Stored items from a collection
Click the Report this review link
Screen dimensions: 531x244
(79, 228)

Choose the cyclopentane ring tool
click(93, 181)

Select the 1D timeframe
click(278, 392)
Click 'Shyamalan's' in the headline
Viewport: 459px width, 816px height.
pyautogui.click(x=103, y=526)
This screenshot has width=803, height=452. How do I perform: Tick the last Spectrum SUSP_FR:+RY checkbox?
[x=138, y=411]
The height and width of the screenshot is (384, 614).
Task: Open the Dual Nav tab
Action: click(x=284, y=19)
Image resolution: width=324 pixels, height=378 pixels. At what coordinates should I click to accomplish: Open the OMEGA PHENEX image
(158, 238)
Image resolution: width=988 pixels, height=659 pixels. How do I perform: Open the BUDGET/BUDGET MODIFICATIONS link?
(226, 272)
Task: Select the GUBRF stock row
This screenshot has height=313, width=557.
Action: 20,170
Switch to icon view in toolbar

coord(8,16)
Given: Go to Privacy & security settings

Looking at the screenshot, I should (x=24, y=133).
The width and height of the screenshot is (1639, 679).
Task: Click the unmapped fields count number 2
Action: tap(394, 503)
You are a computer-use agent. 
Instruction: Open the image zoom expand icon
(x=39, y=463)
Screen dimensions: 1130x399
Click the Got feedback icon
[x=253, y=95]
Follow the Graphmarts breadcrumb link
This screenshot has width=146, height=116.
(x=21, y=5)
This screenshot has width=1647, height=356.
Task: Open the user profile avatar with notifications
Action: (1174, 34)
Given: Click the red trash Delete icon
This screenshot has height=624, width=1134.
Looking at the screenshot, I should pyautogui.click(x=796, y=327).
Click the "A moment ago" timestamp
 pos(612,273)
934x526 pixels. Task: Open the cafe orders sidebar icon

▶ What the task asks
Every entry above has to be returned exactly as written.

▶ Written response
Click the Report this review link
Screen dimensions: 531x244
(79, 228)

Choose the cyclopentane ring tool
click(93, 181)

Select the 1D timeframe
click(278, 392)
Click 'Shyamalan's' in the headline
Viewport: 459px width, 816px height.
pyautogui.click(x=103, y=526)
This screenshot has width=803, height=452. How do I perform: Tick the last Spectrum SUSP_FR:+RY checkbox?
[x=138, y=411]
The height and width of the screenshot is (384, 614).
Task: Open the Dual Nav tab
Action: click(x=284, y=19)
Image resolution: width=324 pixels, height=378 pixels. At what coordinates should I click to accomplish: Open the OMEGA PHENEX image
(158, 238)
Image resolution: width=988 pixels, height=659 pixels. How do I perform: Open the BUDGET/BUDGET MODIFICATIONS link?
(226, 272)
Task: Select the GUBRF stock row
This screenshot has height=313, width=557.
Action: 20,170
Switch to icon view in toolbar

coord(8,16)
Given: Go to Privacy & security settings

Looking at the screenshot, I should (x=24, y=133).
The width and height of the screenshot is (1639, 679).
Task: Click the unmapped fields count number 2
Action: tap(394, 503)
You are a computer-use agent. 
Instruction: Open the image zoom expand icon
(x=39, y=463)
Screen dimensions: 1130x399
Click the Got feedback icon
[x=253, y=95]
Follow the Graphmarts breadcrumb link
This screenshot has width=146, height=116.
(x=21, y=5)
This screenshot has width=1647, height=356.
Task: Open the user profile avatar with notifications
Action: (1174, 34)
Given: Click the red trash Delete icon
This screenshot has height=624, width=1134.
Looking at the screenshot, I should pyautogui.click(x=796, y=327).
Click the "A moment ago" timestamp
 pos(612,273)
934x526 pixels. Task: Open the cafe orders sidebar icon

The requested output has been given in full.